Fr Philip Okoye Holds 2021 New Yam Exhibition

…Marks 12th Priestly Anniversary

By Ifeoma Ezenyilimba

Barely four weeks after his early test harvest which produced a tuber of yam that weighed 84.9 kg, a priest of the Catholic Diocese of Ekwulobia (CADEK), Rev Fr Philip Uche Okoye, at his 2021 New Yam Exhibition held last Sunday, thrilled many people with the heavy tubers of yam which he harvested from his farm.

Fides gathered that the biggest of the yam tubers which the priest would have won the competition with, weighed 140 kg. Some others scaled weighed 123.22kg, 118.00kg and 111.90kg, with each of the yam tubers carried by five men. Diji has just harvested only about   20% of  the  planted  yams

The well-attended New Yam Exhibition which was held at St Michael’s Catholic Parish, Nanka, Orumba North LGA, Anambra State, providentially coincided with the 12-Year Priestly Anniversary of Fr Okoye, fondly known as Diji, due to his many feats in yam farming.

Speaking on the occasion, Diji, who is a priest in-residence at St Michael’s Parish, Nanka, thanked God for the gift of life and for his grace throughout the 12 years he had spent in the Catholic priesthood.

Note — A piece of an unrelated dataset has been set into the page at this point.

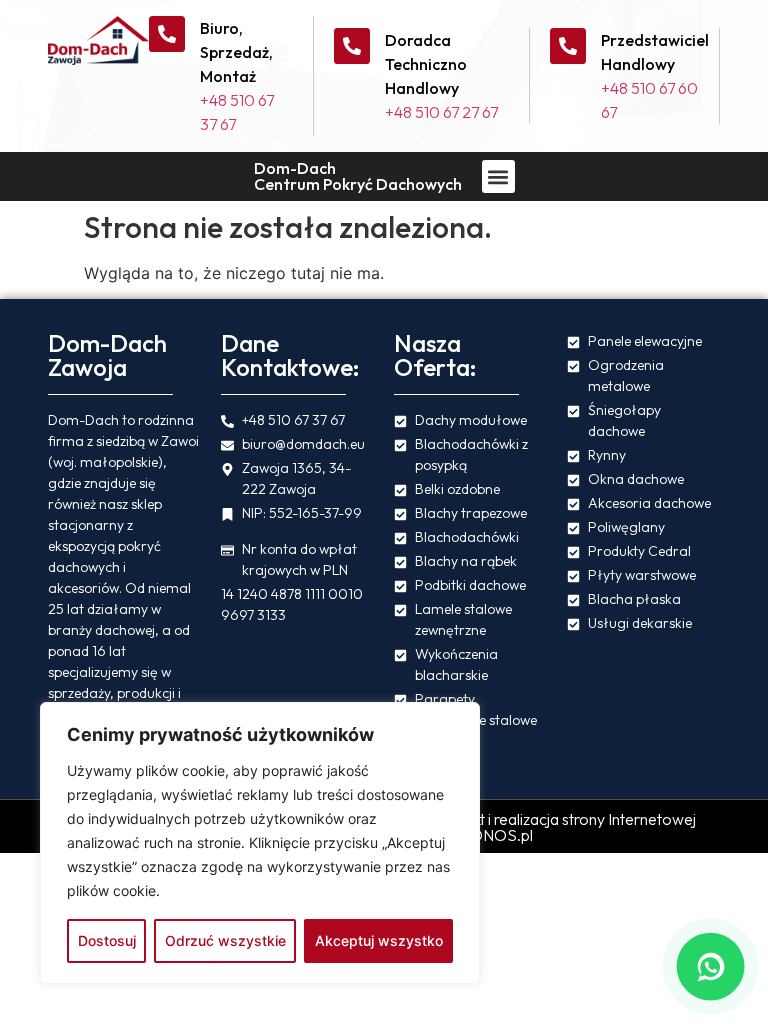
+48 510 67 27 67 (441, 112)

Rev Fr Okoye appreciated all who joined him in the thanksgiving and thanked his mother, Mrs Josephine Okoye, and his family, for their consistent support, which, he said, had been awesome and amazing.

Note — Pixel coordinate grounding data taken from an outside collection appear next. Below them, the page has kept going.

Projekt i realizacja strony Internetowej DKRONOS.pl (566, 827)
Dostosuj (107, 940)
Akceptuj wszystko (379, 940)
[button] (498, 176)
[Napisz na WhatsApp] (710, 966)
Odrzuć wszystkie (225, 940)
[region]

According to him, his mother, till date still gave him pocket money as her son.

The Catholic priest, who served as the pioneer parish priest of Holy Trinity Parish, Obeledu, narrated how he started the yam farming in March 2018 following the need to clear an earlier thick bush that belonged to the Church in Obeledu.

He explained that he had participated in the new yam exhibition competition in Obeledu from 2018 till 2020 after the chairman of the committee talked him into joining in the competition, so as to teach the young ones on the need to be productive.

Rev Fr Philip Okoye thanked the Bishop of the Catholic Diocese of Awka, Most Rev Paulinus Ezeokafor; the Auxiliary Bishop, Most Rev Jonas Benson and the Bishop of the Catholic Diocese of Ekwulobia (CADEK), Most Rev Peter Ebere Okpaleke, for their encouragement, which, he said, spurred him to put in his best in yam farming.

Diji expressed his delight for nurturing many young people in the art of yam farming, as well as feeding many aged and sick people with the farm produce. He described the event as a call for thanksgiving to God for the gift of life and rich harvest.

Earlier when he led in the concelebrated thanksgiving Mass to mark the double event, the Parish Priest of St Michael’s Parish, Nanka, Rev Fr Herbert Ezeji, thanked God for the gift of life and successful harvest for the year, 2021.

In his homily, Fr Ezeji, who based his reflections on the readings of the Sunday, affirmed the goodness of God, who, he said, because of divine love, raised his people to the status of his princes and princesses

The parish priest prayed God to fill all with the grace to be ideal Christians and true friends of Jesus Christ in totality.

Igwe Augustine Chijioke Oragwam, Eze Oranyelu III of Obeledu, who said he was the person that initiated and had till date sustained new yam exhibition competitions in Obeledu, explained to Fides that the competition was put in place to encourage the young ones to fend for themselves through farming and keep away from vices.

He commended Fr Okoye for what he described as his contributions to human and community development in Obeledu through his yam farming. Igwe Oragwam, who was visibly delighted, noted that it was due to the good marks which the Catholic priest made in Obeledu with many youths he had nurtured in the art of yam farming, and the many needy persons he had fed with his farm produce, that he and other people of Obeledu graced the event in their numbers.

Also speaking, the Chief Medical Director (CMD) of Chukwuemeka Odumegwu Ojukwu University (COOU), Awka, Dr Josephat Akabuike, expressed delight at the giant yam tubers harvested by Fr Okoye.

Dr Josephat Akabuike, an indigene of Nanka, noted that the fact that a Catholic priest could plant and harvest such tubers of yam was a lesson to others that they could engage in meaningful skills on their own and survive.

The CMD expressed displeasure over what he described as the way people sought for white collar jobs for mere peanuts when they could engage in meaningful skills and earn more income on their own. Akabuike encouraged all to learn how to excel in yam farming from the priest, who, he said, had consistently succeeded in the skill.

For her part, the mother of the priest, Mrs Josephine Okoye, commended the virtues of obedience, hard work and commitment of her son; explaining that the feats attained by the priest were due to the proper foundation which he had, as well as the grace of God and the help of Holy Mother Mary.